Avila's menu tantalizes the taste buds

Avila in Seattle's Wallingford neighborhood serves up Contemporary American cuisine featuring impressive house-made breads, a tantalizing dinner menu and good deals for the family at its Sunday Supper.

Special to The Seattle Times

Sample menu

Headcheese with fried pickle sandwiches $8
Smoked salmon strudel with sweetbreads $8
Oysters escabeche $10
Chicken with boudin blanc and slippery dumplings $23
Salt-and-pepper rib eye $31

Avila 2.5 stars

Contemporary American

1711 N. 45th St.; Seattle

206-545-7375

www.avilaseattle.com

Reservations: Recommended.

Hours: Dinner 6-10 p.m. Tuesday-Saturday; Sunday Supper (family style; fixed price) 5-8 p.m.; lunch

11 a.m.-3 p.m. Tuesday-Friday; brunch 10 a.m.-2 p.m. Saturday-Sunday.

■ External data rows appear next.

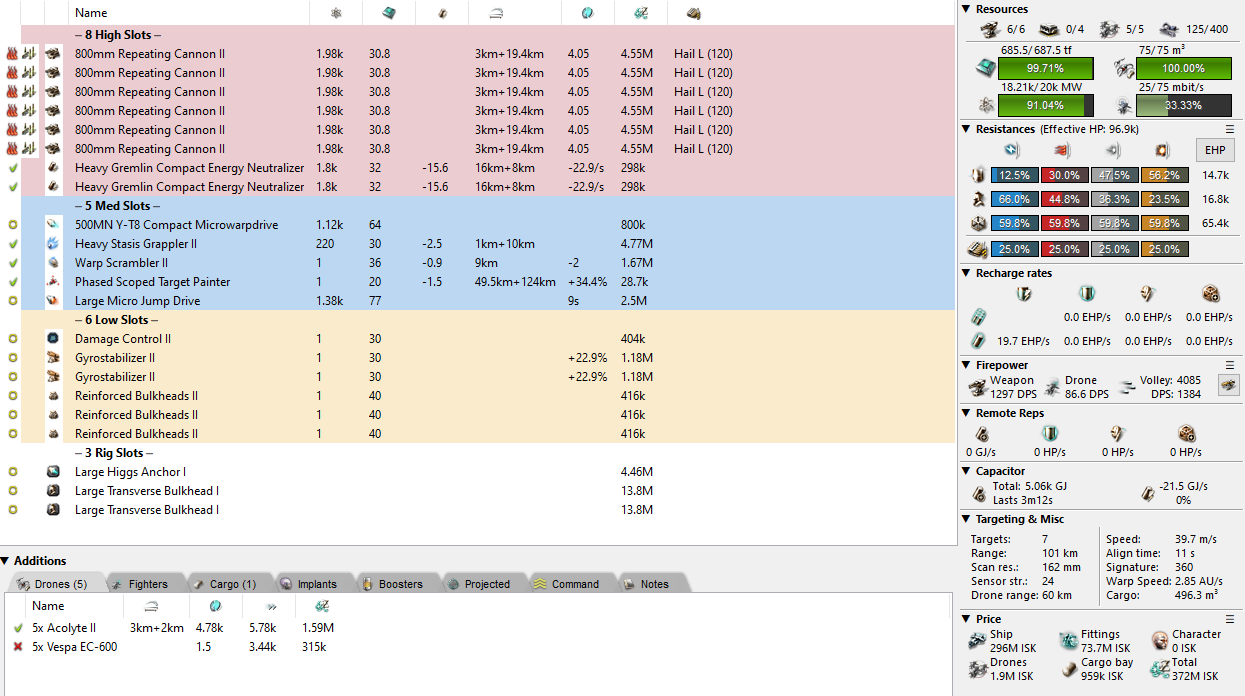Click the Damage Control II module icon

(x=53, y=339)
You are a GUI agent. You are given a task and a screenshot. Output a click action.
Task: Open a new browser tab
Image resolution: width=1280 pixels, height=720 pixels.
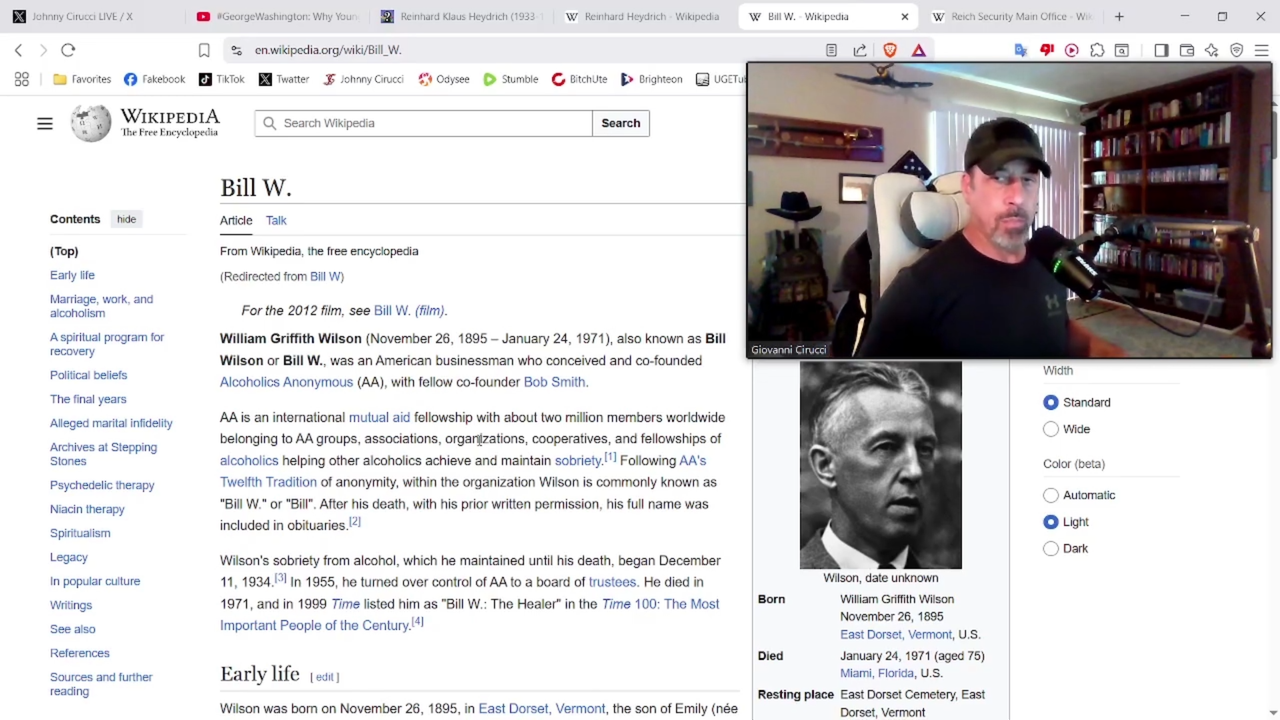coord(1119,16)
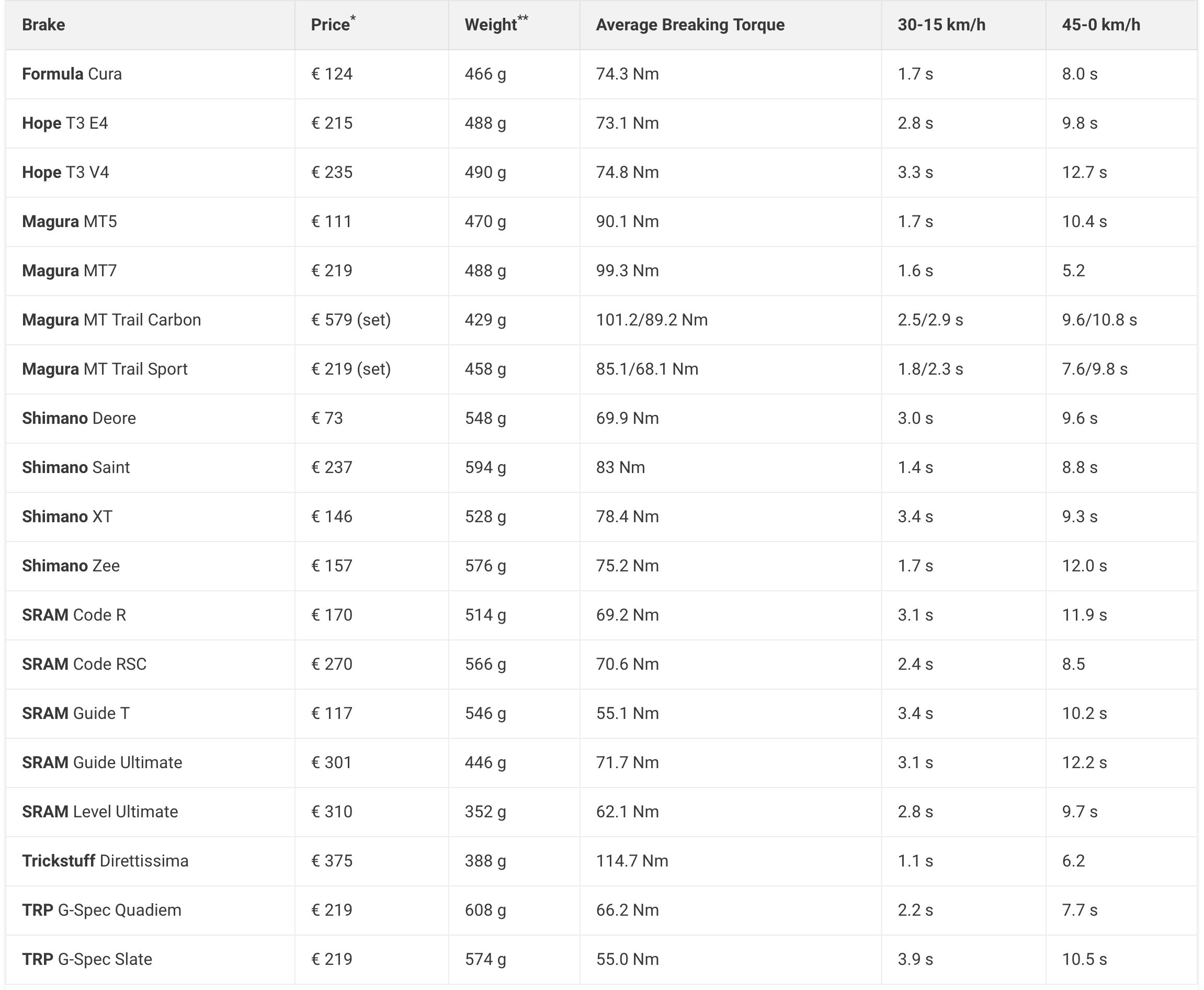The width and height of the screenshot is (1204, 990).
Task: Select the Hope T3 V4 row name
Action: (65, 172)
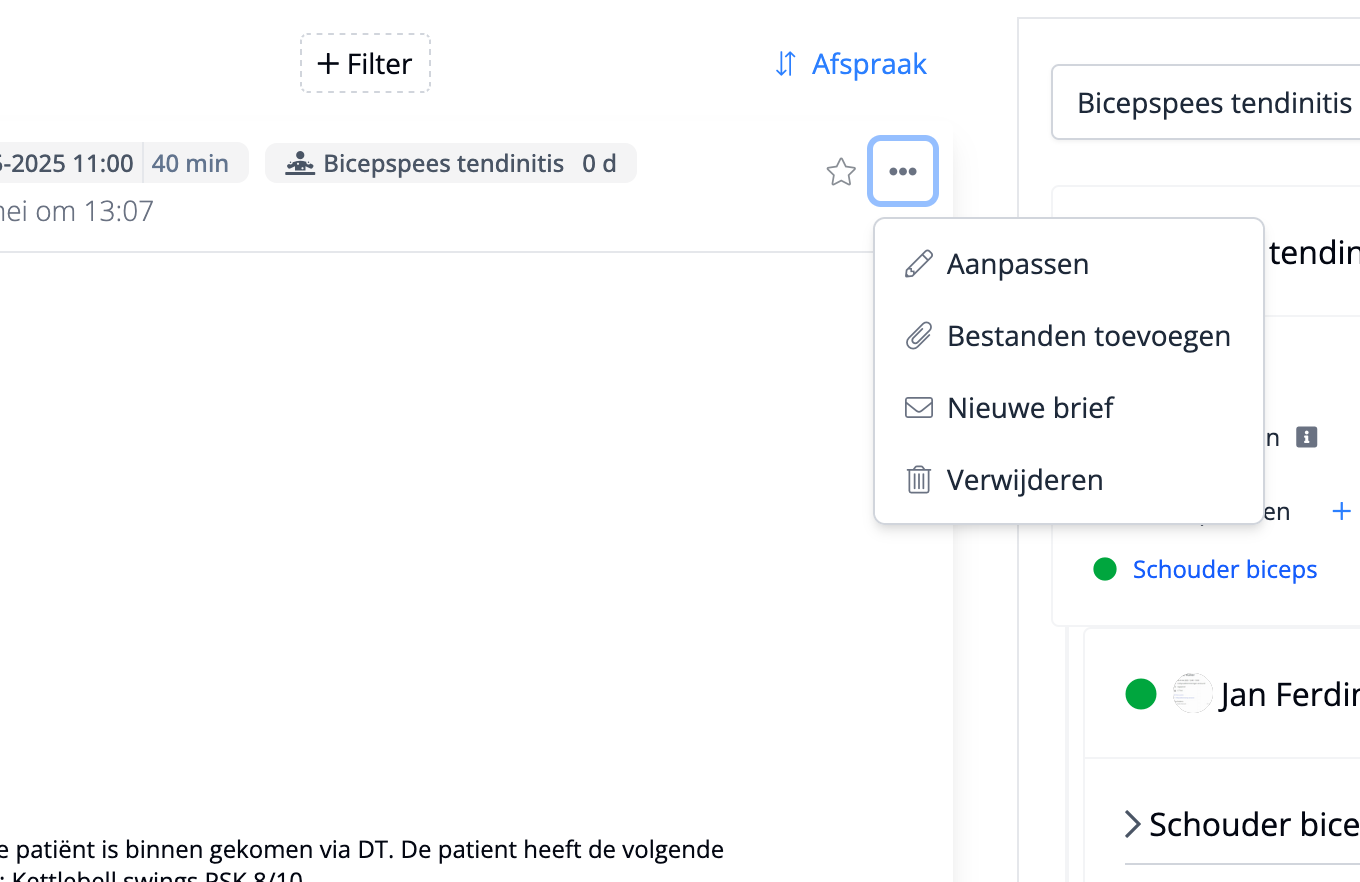The image size is (1360, 882).
Task: Toggle the three-dot options menu closed
Action: tap(903, 171)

Prices: $$$/$$ (dinner small plates $6-$11; entrees $17-$31; lunch $5-$10.95; brunch $5-$17; Sunday Supper $10 adults/$6 kids).

Drinks: Domestic and imported beers by bottle and on tap; short, red-heavy wine list offers good variety in price and style by glass and bottle.

Parking: On street.

Sound: Front dining room, bar are noisiest; mezzanine moderate; back room most conducive to conversation.

Who should go: Good for a working person's lunch, a thinking person's dinner, family on Sunday Supper.

Credit cards: Visa, MC, AmEx

Access: No obstacles to street-level dining room, bar and restroom; stairs to second level.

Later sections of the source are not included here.